The basic tradeoff is either:
(1) Run one sub-query per source solution, in which case we can use LIMIT 1.
(2) Run a sub-plan in which all source solutions are used to build a hash index, we flood the solutions from the hash index into the sub-plan, and then the solutions surviving the sub-plan are hash joined back to the source solutions and surviving source solutions are passed on.
Based on earlier experience, we know that (2) tends to be 100x faster than (1).
(A) In order to reduce the work for (2), we might try to improve the query analysis in order to identify the distinct (or reduced) set of solutions based on the variables that need to be in scope in the sub-plan. This could reduce the number of solutions flowing into the sub-plan and hence the work in the sub-plan. The basic analysis is, find the minimum set of projected variables that are required by the sub-plan (corresponding to the FILTER EXISTS), apply a DISTINCT filter on the projection of the source solutions as the first operation in the sub-plan to reduce the number of solutions flowing through the sub-plan.

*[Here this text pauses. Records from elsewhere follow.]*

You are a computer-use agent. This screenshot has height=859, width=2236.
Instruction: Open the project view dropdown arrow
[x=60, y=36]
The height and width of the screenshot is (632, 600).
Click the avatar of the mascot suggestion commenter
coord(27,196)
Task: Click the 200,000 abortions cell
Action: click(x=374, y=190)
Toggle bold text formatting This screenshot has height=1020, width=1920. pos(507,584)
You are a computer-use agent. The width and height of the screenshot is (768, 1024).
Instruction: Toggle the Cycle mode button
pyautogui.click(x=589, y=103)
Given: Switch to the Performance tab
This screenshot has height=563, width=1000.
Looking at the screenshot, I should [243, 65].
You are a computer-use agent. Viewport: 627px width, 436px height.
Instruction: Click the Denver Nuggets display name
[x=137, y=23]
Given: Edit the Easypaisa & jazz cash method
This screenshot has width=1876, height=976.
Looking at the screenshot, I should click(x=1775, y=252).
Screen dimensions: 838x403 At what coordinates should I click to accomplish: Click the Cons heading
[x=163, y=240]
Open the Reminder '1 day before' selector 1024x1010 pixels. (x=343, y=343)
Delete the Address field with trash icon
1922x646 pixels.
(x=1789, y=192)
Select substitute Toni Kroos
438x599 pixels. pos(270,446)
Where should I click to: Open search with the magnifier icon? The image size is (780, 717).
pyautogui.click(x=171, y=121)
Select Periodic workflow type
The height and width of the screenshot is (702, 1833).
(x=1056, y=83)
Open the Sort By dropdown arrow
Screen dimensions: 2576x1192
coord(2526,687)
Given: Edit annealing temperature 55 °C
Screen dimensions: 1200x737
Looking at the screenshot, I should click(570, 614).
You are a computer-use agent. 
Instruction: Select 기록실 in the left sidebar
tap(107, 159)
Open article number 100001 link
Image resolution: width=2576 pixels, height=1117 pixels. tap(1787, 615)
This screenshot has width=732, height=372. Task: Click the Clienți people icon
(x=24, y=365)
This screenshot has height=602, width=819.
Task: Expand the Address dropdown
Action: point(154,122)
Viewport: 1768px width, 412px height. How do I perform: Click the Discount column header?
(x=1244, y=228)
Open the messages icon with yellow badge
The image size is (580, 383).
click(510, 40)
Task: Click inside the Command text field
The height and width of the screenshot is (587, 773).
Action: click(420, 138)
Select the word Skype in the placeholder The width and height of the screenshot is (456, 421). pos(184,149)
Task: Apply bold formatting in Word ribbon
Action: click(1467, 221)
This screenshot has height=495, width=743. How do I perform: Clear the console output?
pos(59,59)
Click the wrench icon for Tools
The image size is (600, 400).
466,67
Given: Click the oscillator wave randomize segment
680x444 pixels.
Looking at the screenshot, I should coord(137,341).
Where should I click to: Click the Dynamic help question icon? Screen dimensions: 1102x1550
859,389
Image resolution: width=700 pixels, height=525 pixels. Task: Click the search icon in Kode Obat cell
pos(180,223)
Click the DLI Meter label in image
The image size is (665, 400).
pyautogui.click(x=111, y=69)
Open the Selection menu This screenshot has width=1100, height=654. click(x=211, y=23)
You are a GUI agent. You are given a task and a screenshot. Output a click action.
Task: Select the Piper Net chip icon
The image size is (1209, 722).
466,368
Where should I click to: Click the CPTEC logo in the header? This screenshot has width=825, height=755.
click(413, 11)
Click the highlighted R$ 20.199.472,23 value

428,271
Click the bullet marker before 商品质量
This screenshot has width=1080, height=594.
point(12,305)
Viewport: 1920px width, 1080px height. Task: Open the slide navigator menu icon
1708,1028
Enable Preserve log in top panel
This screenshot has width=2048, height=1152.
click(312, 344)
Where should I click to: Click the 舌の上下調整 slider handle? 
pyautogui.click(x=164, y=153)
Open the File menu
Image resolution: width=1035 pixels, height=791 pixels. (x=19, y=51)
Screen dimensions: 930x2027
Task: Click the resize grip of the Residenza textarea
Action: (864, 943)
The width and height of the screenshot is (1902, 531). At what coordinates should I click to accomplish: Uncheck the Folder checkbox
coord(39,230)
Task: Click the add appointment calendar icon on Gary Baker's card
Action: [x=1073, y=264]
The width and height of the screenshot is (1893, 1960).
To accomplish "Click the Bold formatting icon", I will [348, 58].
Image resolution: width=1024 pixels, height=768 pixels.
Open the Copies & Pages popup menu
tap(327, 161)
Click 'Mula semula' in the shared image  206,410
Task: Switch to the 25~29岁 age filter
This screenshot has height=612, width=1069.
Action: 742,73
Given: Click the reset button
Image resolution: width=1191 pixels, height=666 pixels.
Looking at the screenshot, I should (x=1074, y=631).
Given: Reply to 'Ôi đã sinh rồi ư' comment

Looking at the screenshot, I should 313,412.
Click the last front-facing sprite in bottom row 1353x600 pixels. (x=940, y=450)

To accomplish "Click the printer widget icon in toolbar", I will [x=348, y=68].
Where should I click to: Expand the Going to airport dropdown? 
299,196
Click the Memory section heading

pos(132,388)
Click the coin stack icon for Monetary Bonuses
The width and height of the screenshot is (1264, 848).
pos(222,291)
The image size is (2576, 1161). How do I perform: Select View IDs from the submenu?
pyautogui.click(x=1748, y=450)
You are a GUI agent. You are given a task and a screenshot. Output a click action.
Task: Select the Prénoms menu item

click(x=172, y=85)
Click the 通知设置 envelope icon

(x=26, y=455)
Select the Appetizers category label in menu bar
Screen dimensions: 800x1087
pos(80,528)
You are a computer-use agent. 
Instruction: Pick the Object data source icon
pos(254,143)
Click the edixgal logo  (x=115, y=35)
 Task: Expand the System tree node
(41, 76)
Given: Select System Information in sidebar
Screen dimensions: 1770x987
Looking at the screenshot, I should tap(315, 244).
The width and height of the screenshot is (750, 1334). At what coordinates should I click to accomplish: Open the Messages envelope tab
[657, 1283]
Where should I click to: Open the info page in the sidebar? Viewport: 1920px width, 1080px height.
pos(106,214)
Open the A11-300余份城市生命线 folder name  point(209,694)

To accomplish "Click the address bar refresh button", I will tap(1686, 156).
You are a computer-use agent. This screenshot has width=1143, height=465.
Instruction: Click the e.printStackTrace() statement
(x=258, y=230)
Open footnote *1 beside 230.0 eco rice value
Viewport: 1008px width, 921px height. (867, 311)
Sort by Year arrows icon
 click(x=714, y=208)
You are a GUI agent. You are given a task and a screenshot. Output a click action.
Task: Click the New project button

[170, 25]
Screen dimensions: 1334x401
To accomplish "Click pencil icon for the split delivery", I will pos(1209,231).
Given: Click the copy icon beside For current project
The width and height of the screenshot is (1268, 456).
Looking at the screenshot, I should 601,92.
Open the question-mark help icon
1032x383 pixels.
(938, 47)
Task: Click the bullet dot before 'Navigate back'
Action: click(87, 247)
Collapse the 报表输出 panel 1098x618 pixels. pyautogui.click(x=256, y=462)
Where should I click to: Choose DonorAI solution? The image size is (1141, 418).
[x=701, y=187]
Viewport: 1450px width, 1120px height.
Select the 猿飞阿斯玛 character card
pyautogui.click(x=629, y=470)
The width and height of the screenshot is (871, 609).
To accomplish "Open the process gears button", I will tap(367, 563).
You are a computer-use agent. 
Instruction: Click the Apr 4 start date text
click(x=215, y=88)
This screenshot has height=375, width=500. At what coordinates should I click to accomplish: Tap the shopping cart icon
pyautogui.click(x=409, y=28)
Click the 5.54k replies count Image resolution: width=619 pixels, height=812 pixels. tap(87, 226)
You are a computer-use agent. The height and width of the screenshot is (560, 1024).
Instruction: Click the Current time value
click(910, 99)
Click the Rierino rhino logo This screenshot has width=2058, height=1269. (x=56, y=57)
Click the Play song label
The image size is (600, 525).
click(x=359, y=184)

There should not be anything additional that needs to be done at the hash join of the sub-plan with the solutions in the hash index since no bindings from the FILTER EXIST sub-plan will be visible in the outer query.
(B) Like (A), but somehow use sideways information passing to reduce the effort in the sub-plan. I have no concrete suggestions here.
(C) Improve the query analysis to identify edge cases where either bottom-up evaluation of the FILTER EXISTS would be more efficient; or (ii) issuing one sub-query per source solution for the FILTER EXISTS would be more efficient.
Of these, I would rank (A) as the most interesting option. Let me know if you want to try this approach or discuss what would be involved in more depth.